The Toad in the Hole

Simon James
Barons Court Theatre

Tom McNulty (Worm), Nicola O'Keeffe (Moth) and Valerie Antwi (Butterfly) Credit: Natalya Micic
Tom McNulty (Worm) and Clare Woodward (Miss Bailey) Credit: Natalya Micic
Clare Woodward (Miss Bailey) and Tom McNulty (Worm) Credit: Natalya Micic

The primary school teacher Miss Bailey (Clare Woodward) just wants to organise her class into “learning groups.” That’s what she tells the children in Simon James's play. And since they have just been taught about “minibeasts”, why not give each group a connected name.

But this hasn’t been organised around friendship groups so the three friends Butterfly (Valerie Antwi), Moth (Nicola O'Keeffe) and Worm (Tom McNulty) find themselves in different groups and becoming preoccupied by the implication of the arrangements.

They soon realise it is a hierarchy in which Butterflies are top and Worms are on the bottom.

“Welcome to drool school,” says Worm who points out that worms have no eyes and can’t fly like moths and butterflies.

Friendships become strained and at least for Matilda, a child we hear about but never meet, there is a disengagement that gets her shifted down the group hierarchy from Butterfly to Worm.

However, Butterfly’s father takes to this emphasis on hierarchy and even arranges for his daughter to be transferred to the Grange, an expensive private school.

The fear of failure that comes with this set-up distorts even the teacher’s behaviour. When a too eager student points out that she has wrongly identified a word as a metaphor when it is in fact a simile, she reacts with a terrifying defensiveness and a later misguided decision to designate the cupboard as the negative zone, a place where the children can express their “negative feelings”.

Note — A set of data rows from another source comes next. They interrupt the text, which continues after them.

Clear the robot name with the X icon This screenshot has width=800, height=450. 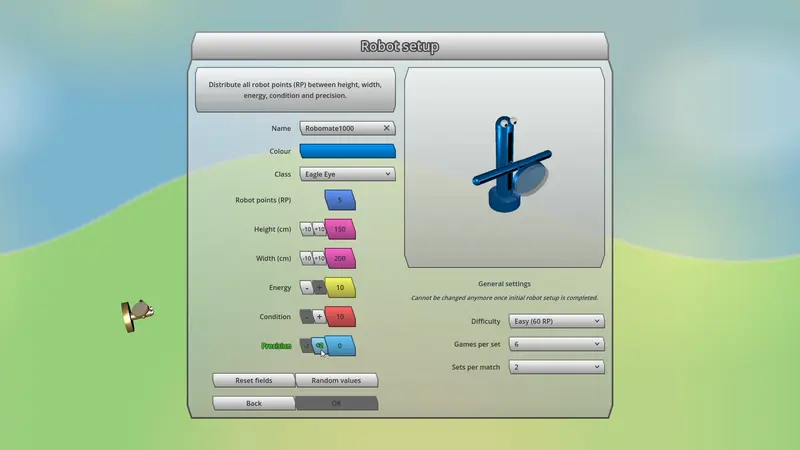point(386,128)
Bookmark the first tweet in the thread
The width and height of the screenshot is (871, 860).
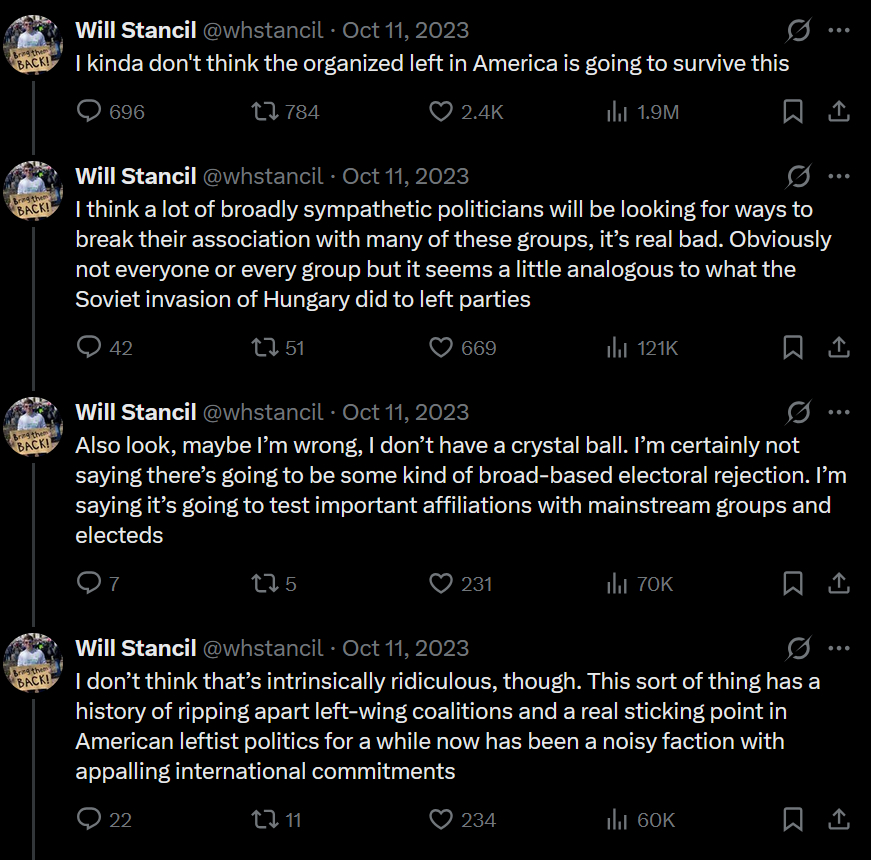pos(792,112)
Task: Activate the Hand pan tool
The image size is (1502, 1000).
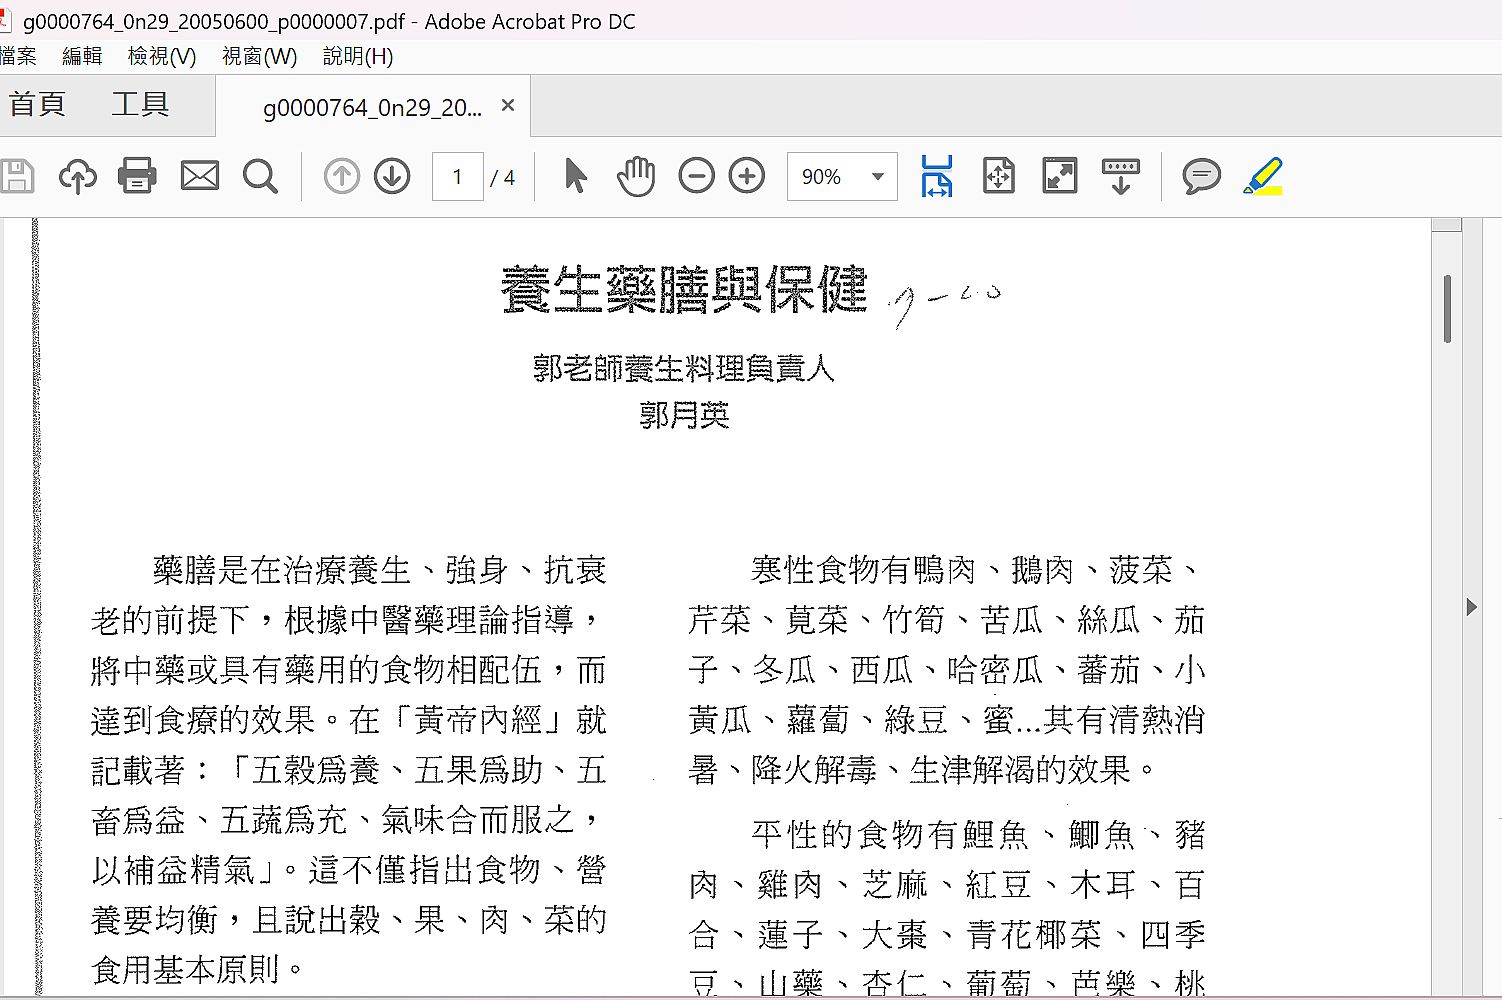Action: (635, 177)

This is a gentle compassionate play but it does have a chilling moment in that darkened cupboard.

The actors playing children are believable without the exaggerations that are sometimes used to convince us that adults are really children.

Early sections of the play can feel slightly over-extended and obvious, but overall this is a thoughtful, watchable show that draws attention to the unnecessary misery inflicted on the young by the obsession with competition in schools.